• Aim of the exercise:
The required output is the exact run of lines below that opens at the line with "The width and height of the screenshot is (474, 361)." and closes at the line with "Task: Open the HANDEL module link".

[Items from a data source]
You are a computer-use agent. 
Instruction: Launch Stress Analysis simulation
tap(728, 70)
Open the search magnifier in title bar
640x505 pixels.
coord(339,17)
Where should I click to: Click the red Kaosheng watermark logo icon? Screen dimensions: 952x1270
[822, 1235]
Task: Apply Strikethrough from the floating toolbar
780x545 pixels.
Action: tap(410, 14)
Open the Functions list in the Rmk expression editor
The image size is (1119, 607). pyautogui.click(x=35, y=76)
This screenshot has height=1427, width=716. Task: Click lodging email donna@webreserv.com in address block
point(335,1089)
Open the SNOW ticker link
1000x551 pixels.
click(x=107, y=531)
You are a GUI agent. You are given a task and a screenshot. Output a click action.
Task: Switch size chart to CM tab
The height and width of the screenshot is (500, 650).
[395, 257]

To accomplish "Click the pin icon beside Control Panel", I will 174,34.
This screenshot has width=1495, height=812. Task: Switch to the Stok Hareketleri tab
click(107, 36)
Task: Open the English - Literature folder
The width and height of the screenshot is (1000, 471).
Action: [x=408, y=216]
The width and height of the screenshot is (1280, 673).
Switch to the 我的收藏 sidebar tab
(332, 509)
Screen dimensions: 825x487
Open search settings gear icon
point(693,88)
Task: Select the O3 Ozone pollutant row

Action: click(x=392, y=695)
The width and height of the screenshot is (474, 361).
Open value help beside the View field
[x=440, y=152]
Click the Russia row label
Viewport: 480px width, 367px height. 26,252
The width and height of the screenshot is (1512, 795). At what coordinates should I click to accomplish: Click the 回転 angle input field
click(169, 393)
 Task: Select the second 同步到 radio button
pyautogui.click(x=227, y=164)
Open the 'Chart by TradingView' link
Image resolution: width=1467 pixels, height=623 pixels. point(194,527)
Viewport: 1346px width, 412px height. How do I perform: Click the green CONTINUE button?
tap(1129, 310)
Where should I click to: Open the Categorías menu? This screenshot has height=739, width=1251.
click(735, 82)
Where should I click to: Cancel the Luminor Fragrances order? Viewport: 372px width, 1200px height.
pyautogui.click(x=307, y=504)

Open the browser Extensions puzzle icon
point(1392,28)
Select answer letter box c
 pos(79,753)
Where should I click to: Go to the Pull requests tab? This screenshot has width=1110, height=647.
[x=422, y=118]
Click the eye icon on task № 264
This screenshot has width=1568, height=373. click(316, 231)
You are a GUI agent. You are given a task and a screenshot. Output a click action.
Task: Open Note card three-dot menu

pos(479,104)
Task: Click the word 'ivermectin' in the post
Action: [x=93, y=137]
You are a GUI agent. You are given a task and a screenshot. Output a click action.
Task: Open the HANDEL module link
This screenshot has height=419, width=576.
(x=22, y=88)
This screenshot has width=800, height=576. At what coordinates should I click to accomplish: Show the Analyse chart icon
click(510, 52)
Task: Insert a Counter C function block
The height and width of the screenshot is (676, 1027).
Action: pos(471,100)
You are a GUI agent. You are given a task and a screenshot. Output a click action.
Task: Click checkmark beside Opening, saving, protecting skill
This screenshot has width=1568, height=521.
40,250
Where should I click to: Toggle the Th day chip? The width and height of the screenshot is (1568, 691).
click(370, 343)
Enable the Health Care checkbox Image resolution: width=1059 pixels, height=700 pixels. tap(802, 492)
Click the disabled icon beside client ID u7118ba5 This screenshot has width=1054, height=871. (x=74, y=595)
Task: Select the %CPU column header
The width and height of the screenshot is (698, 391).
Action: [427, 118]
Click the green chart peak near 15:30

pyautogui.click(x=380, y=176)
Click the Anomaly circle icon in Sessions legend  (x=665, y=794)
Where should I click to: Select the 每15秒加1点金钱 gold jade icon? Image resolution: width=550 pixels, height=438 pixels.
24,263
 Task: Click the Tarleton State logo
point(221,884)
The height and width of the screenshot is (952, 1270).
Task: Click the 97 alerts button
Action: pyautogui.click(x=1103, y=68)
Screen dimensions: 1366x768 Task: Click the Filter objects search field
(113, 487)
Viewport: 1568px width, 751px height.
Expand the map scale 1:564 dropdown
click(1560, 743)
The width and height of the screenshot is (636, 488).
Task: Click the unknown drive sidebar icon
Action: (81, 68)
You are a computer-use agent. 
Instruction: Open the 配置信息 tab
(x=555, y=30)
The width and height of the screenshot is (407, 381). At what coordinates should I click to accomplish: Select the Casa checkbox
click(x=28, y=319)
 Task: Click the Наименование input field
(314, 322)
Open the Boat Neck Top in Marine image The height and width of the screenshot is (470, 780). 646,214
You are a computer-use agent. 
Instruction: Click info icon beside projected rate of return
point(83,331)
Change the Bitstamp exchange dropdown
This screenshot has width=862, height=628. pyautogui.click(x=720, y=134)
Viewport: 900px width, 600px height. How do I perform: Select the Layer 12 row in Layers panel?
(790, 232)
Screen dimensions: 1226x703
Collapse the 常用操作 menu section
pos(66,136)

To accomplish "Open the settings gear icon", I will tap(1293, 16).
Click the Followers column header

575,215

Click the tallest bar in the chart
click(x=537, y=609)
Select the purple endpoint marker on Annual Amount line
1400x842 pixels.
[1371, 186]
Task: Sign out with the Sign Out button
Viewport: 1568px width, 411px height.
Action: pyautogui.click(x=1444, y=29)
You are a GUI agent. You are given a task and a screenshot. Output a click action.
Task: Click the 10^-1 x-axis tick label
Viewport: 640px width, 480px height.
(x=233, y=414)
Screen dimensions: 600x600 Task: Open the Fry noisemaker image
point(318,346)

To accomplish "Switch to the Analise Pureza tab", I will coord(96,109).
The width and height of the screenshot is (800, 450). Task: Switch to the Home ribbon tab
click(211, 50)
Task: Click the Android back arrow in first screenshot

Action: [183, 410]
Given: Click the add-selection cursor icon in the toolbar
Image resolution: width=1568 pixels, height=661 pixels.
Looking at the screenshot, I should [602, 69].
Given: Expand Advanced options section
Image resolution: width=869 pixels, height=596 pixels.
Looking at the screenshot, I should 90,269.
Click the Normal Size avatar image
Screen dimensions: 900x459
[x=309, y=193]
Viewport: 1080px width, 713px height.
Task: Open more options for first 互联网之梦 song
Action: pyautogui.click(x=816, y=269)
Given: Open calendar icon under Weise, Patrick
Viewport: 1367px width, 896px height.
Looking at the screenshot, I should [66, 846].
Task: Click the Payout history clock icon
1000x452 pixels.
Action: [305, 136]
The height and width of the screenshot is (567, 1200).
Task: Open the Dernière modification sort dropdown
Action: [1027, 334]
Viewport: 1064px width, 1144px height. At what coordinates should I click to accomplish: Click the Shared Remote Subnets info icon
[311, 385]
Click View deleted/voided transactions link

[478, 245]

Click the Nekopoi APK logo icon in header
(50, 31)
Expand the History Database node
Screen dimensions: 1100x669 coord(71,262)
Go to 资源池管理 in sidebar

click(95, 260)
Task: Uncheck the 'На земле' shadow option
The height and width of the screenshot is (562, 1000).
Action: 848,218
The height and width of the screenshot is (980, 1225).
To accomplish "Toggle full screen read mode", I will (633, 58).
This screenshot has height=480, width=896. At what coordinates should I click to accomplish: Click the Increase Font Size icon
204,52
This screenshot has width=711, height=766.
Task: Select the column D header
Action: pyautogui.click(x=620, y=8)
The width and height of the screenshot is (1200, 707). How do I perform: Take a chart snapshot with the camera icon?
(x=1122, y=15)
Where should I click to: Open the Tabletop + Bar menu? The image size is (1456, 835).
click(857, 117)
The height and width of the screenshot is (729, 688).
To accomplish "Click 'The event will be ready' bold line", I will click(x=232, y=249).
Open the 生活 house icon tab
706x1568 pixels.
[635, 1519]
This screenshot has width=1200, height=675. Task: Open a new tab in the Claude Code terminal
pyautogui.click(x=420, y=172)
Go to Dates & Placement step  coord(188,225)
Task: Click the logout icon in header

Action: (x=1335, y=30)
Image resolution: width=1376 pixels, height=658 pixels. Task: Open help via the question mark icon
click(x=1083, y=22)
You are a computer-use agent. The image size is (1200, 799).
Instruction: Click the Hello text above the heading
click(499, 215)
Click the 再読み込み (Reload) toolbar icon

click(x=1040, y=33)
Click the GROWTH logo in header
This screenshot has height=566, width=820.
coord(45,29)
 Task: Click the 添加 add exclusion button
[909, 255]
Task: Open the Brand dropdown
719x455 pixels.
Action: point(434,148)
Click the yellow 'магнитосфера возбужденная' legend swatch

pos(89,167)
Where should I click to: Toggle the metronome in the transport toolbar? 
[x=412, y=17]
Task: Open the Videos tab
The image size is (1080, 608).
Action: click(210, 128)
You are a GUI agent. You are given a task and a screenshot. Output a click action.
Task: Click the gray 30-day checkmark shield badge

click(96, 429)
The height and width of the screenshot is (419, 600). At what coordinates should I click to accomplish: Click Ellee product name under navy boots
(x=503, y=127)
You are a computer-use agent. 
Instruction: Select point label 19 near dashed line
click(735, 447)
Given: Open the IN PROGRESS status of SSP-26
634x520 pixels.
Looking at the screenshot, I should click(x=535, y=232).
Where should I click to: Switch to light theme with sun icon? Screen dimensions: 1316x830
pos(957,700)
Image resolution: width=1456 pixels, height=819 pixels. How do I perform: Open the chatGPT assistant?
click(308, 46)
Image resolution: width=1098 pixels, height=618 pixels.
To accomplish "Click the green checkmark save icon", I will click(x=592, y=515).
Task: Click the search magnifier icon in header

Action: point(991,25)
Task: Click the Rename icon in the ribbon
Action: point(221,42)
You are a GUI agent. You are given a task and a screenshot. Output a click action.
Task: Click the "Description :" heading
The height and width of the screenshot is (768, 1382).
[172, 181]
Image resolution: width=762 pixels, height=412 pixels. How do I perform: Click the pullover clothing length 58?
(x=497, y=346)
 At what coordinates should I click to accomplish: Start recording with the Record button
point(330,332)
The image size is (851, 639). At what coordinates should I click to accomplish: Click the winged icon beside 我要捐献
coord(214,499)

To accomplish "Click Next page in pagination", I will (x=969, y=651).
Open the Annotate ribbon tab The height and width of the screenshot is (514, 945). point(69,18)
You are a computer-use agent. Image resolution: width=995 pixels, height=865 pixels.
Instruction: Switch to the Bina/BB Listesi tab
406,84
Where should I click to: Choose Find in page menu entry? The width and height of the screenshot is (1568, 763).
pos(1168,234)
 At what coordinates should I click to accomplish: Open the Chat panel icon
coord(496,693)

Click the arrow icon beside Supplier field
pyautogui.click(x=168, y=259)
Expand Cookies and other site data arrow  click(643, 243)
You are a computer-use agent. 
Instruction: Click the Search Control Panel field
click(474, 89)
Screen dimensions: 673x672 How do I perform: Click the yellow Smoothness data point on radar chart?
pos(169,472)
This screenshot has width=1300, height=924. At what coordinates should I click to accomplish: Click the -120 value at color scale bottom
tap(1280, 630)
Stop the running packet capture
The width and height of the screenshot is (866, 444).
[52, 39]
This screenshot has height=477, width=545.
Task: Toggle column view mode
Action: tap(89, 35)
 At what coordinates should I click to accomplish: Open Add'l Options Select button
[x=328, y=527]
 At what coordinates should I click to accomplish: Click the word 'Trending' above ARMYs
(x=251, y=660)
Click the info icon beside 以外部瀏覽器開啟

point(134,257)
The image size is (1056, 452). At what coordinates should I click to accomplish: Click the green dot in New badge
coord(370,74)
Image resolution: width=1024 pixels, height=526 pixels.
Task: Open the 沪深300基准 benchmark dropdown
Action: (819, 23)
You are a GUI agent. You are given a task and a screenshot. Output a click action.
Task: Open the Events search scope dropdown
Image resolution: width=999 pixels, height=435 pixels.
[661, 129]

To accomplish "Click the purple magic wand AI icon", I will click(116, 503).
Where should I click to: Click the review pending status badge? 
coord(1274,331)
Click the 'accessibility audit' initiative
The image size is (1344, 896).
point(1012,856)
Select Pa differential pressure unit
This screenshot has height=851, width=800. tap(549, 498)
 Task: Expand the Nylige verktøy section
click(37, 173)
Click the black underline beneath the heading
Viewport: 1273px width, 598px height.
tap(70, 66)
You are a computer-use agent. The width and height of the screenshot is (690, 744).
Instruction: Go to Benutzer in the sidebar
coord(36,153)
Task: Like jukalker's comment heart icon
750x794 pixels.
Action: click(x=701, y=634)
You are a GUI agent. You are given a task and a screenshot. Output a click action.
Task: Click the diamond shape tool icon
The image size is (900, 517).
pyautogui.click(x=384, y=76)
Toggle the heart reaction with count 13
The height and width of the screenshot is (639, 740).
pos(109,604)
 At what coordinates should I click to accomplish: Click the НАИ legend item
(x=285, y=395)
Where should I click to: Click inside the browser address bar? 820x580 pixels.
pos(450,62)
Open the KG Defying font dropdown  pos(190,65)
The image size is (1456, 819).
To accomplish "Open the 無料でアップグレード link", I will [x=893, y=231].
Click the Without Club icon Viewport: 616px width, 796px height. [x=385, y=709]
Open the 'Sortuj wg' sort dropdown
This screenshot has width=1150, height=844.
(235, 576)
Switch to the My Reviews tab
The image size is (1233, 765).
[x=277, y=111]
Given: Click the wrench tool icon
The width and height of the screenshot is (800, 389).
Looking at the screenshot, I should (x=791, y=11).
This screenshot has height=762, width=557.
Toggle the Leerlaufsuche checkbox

• Your solution:
The width and height of the screenshot is (474, 361).
Open value help beside the View field
[x=440, y=152]
Click the Russia row label
Viewport: 480px width, 367px height. 26,252
The width and height of the screenshot is (1512, 795). At what coordinates should I click to accomplish: Click the 回転 angle input field
click(169, 393)
 Task: Select the second 同步到 radio button
pyautogui.click(x=227, y=164)
Open the 'Chart by TradingView' link
Image resolution: width=1467 pixels, height=623 pixels. point(194,527)
Viewport: 1346px width, 412px height. How do I perform: Click the green CONTINUE button?
tap(1129, 310)
Where should I click to: Open the Categorías menu? This screenshot has height=739, width=1251.
click(735, 82)
Where should I click to: Cancel the Luminor Fragrances order? Viewport: 372px width, 1200px height.
pyautogui.click(x=307, y=504)

Open the browser Extensions puzzle icon
point(1392,28)
Select answer letter box c
 pos(79,753)
Where should I click to: Go to the Pull requests tab? This screenshot has width=1110, height=647.
[x=422, y=118]
Click the eye icon on task № 264
This screenshot has width=1568, height=373. click(316, 231)
You are a GUI agent. You are given a task and a screenshot. Output a click action.
Task: Open Note card three-dot menu

pos(479,104)
Task: Click the word 'ivermectin' in the post
Action: [x=93, y=137]
You are a GUI agent. You are given a task and a screenshot. Output a click action.
Task: Open the HANDEL module link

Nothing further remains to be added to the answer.